It’s not every day you meet someone who has lived a century. Meet Arthur “Curly” Talmage.
Surrounded by family, friends, and staff of Weatherford, Texas’ Sante Fe Health and Rehabilitation Center, Talmage recently celebrated his 100th birthday with smiles and stories.
“I never dreamed I’d still be around this long, but I’m glad I made it,” he said.
Drafted into the Marines during World War II, Talmage spent three years in the South Pacific with the Fourth Marine Division, including service in Iwo Jima.
Discharged in 1945, he traveled through Michigan and Florida before getting a job in Texas.
Fell in love with horses
“After the war I fell in love with horses,” he said. “My friend and I ended up traveling the country, camping along the Saint John River, and ultimately got jobs in Dallas.”
National Cutting Horse Association Lifetime Achievement Award
In 1949, Talmage purchased his first horse. He wrote his dad and asked him to send his saddle, rifle and saddlebags. His love of horses began with working on dude ranches, and his passion for riding cutting horses grew through the decades.
“I bought my first horse from a pen of horses headed to the slaughterhouse and never looked back,” he said.
Over the next 70 years, Talmage did just that: raising horses and spending his life outdoors with family and friends, sharing his stories along the way.
One of our favorite residents
“Mr. Talmage is one of our favorite residents. We love hearing the stories about his time in the Marines and all the years he spent raising horses,” said Lacey Richardson, activity director at the Sante Fe Health and Rehabilitation Center, where Talmage currently resides.

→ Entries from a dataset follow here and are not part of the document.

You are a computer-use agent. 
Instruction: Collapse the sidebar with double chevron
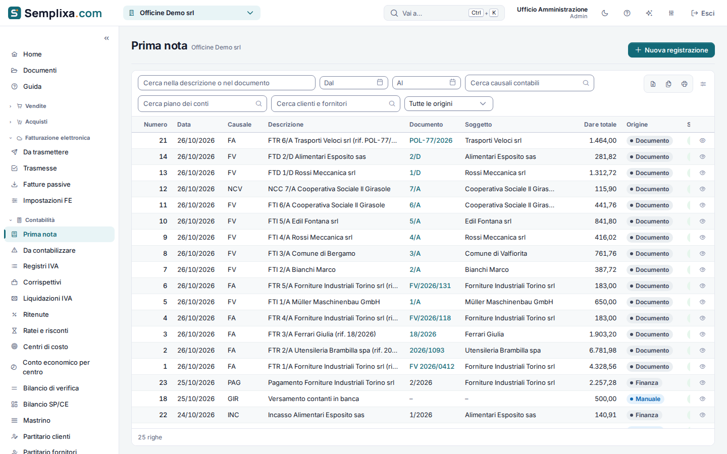(x=107, y=38)
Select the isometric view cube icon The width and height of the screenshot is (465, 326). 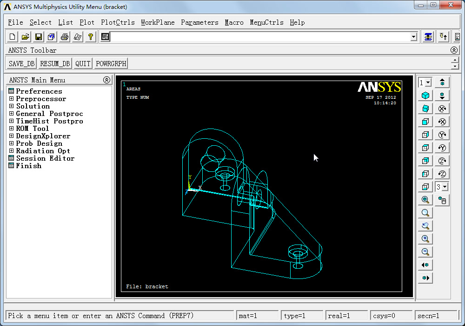point(425,95)
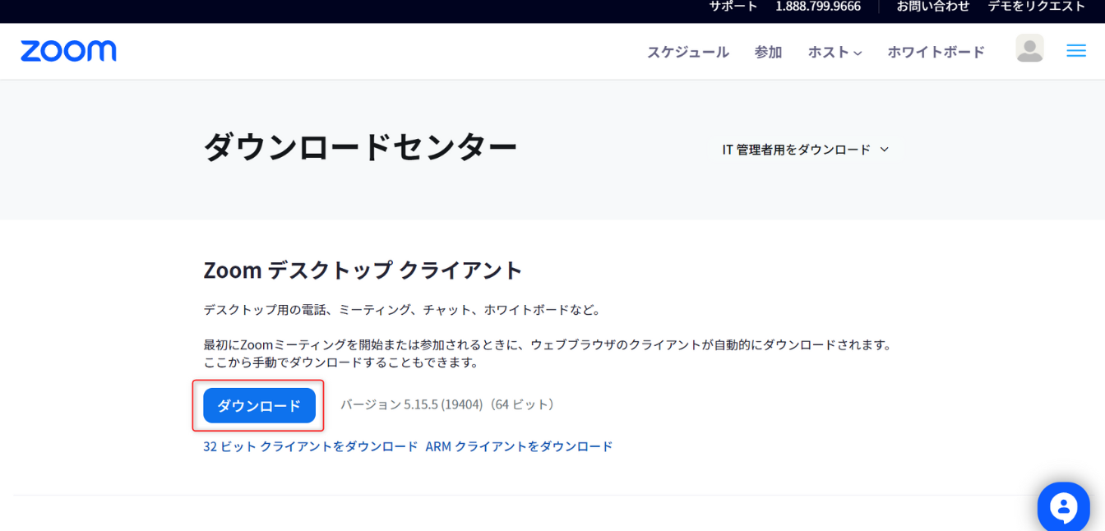Click the 1.888.799.9666 phone number

(817, 7)
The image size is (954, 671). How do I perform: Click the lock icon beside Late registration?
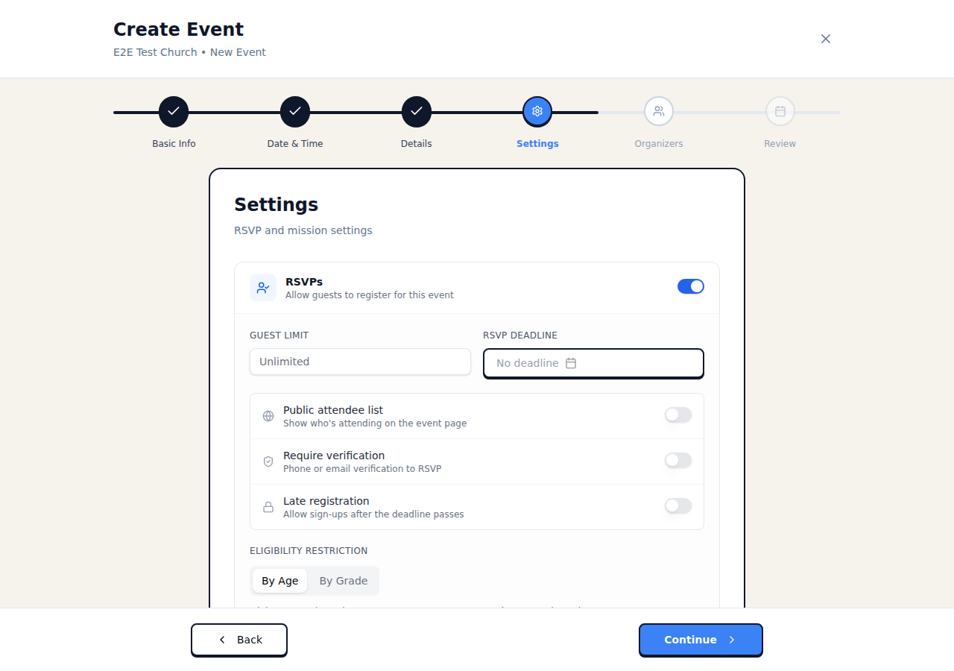click(x=268, y=507)
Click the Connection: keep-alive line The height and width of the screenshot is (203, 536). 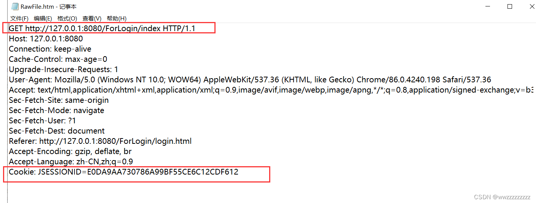(x=50, y=49)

For his 100th birthday celebration, Talmage took off his well-worn Asian Pacific campaign cap and donned a National Cutting Horse Association cap given to him by the organization’s president, along with a prestigious lifetime award.
“Mr. Talmage is a great example for us to walk in his footsteps,” said Ted Sokol, president of the National Cutting Horse Association. “He’s always been a very humble person and, with 61 years of membership, he is one of the eldest members. I’m proud to know him.”
When asked his secret is to a long life, Talmage kept his advice simple: “Enjoy the outdoors, spend time with horses, and eat sweets.”